== Your instructions ==
Reproduce the listing below line for line, preserving every character without alteration.

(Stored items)
====

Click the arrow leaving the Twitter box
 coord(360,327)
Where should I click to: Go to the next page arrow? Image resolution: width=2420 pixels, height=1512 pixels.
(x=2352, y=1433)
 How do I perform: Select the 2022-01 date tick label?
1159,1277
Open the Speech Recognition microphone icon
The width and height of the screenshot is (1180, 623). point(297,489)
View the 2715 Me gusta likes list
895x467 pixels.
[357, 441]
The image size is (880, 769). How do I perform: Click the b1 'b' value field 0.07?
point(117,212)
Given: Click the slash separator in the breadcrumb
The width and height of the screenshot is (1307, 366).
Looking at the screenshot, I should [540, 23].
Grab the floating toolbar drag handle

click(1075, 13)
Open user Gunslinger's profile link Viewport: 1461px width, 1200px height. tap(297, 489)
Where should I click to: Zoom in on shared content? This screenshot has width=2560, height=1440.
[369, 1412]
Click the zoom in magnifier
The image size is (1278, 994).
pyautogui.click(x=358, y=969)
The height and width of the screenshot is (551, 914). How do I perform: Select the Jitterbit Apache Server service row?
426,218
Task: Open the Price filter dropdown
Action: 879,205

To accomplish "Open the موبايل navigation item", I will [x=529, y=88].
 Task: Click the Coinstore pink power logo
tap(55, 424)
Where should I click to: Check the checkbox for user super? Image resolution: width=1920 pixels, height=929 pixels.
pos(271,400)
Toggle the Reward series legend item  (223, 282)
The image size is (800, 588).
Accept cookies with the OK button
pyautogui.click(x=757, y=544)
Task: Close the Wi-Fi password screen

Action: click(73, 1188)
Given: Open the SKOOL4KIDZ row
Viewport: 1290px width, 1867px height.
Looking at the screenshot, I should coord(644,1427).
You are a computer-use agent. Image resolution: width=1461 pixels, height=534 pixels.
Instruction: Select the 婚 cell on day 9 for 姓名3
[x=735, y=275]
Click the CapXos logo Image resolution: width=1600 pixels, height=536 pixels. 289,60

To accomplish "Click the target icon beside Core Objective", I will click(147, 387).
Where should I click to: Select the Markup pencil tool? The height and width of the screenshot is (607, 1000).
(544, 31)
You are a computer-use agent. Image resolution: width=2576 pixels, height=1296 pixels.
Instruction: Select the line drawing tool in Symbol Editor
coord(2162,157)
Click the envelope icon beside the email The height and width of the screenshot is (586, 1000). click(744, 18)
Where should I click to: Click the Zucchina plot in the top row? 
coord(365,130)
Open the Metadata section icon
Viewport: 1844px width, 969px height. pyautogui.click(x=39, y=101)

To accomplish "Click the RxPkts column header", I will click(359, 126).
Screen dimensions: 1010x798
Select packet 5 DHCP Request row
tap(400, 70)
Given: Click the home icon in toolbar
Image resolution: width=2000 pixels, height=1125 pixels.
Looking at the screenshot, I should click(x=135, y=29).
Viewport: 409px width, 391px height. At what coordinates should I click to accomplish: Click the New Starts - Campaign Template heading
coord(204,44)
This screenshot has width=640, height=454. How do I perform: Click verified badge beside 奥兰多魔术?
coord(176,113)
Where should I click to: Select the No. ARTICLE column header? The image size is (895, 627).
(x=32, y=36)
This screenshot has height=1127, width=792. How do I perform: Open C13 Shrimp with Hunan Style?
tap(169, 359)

====

== Problem solution ==
Click the arrow leaving the Twitter box
 coord(360,327)
Where should I click to: Go to the next page arrow? Image resolution: width=2420 pixels, height=1512 pixels.
(x=2352, y=1433)
 How do I perform: Select the 2022-01 date tick label?
1159,1277
Open the Speech Recognition microphone icon
The width and height of the screenshot is (1180, 623). point(297,489)
View the 2715 Me gusta likes list
895x467 pixels.
[357, 441]
The image size is (880, 769). How do I perform: Click the b1 'b' value field 0.07?
point(117,212)
Given: Click the slash separator in the breadcrumb
The width and height of the screenshot is (1307, 366).
Looking at the screenshot, I should [540, 23].
Grab the floating toolbar drag handle

click(1075, 13)
Open user Gunslinger's profile link Viewport: 1461px width, 1200px height. tap(297, 489)
Where should I click to: Zoom in on shared content? This screenshot has width=2560, height=1440.
[369, 1412]
Click the zoom in magnifier
The image size is (1278, 994).
pyautogui.click(x=358, y=969)
The height and width of the screenshot is (551, 914). How do I perform: Select the Jitterbit Apache Server service row?
426,218
Task: Open the Price filter dropdown
Action: 879,205

To accomplish "Open the موبايل navigation item", I will [x=529, y=88].
 Task: Click the Coinstore pink power logo
tap(55, 424)
Where should I click to: Check the checkbox for user super? Image resolution: width=1920 pixels, height=929 pixels.
pos(271,400)
Toggle the Reward series legend item  (223, 282)
The image size is (800, 588).
Accept cookies with the OK button
pyautogui.click(x=757, y=544)
Task: Close the Wi-Fi password screen

Action: click(73, 1188)
Given: Open the SKOOL4KIDZ row
Viewport: 1290px width, 1867px height.
Looking at the screenshot, I should coord(644,1427).
You are a computer-use agent. Image resolution: width=1461 pixels, height=534 pixels.
Instruction: Select the 婚 cell on day 9 for 姓名3
[x=735, y=275]
Click the CapXos logo Image resolution: width=1600 pixels, height=536 pixels. 289,60

To accomplish "Click the target icon beside Core Objective", I will click(147, 387).
Where should I click to: Select the Markup pencil tool? The height and width of the screenshot is (607, 1000).
(544, 31)
You are a computer-use agent. Image resolution: width=2576 pixels, height=1296 pixels.
Instruction: Select the line drawing tool in Symbol Editor
coord(2162,157)
Click the envelope icon beside the email The height and width of the screenshot is (586, 1000). click(744, 18)
Where should I click to: Click the Zucchina plot in the top row? 
coord(365,130)
Open the Metadata section icon
Viewport: 1844px width, 969px height. pyautogui.click(x=39, y=101)

To accomplish "Click the RxPkts column header", I will click(359, 126).
Screen dimensions: 1010x798
Select packet 5 DHCP Request row
tap(400, 70)
Given: Click the home icon in toolbar
Image resolution: width=2000 pixels, height=1125 pixels.
Looking at the screenshot, I should click(x=135, y=29).
Viewport: 409px width, 391px height. At what coordinates should I click to accomplish: Click the New Starts - Campaign Template heading
coord(204,44)
This screenshot has width=640, height=454. How do I perform: Click verified badge beside 奥兰多魔术?
coord(176,113)
Where should I click to: Select the No. ARTICLE column header? The image size is (895, 627).
(x=32, y=36)
This screenshot has height=1127, width=792. How do I perform: Open C13 Shrimp with Hunan Style?
tap(169, 359)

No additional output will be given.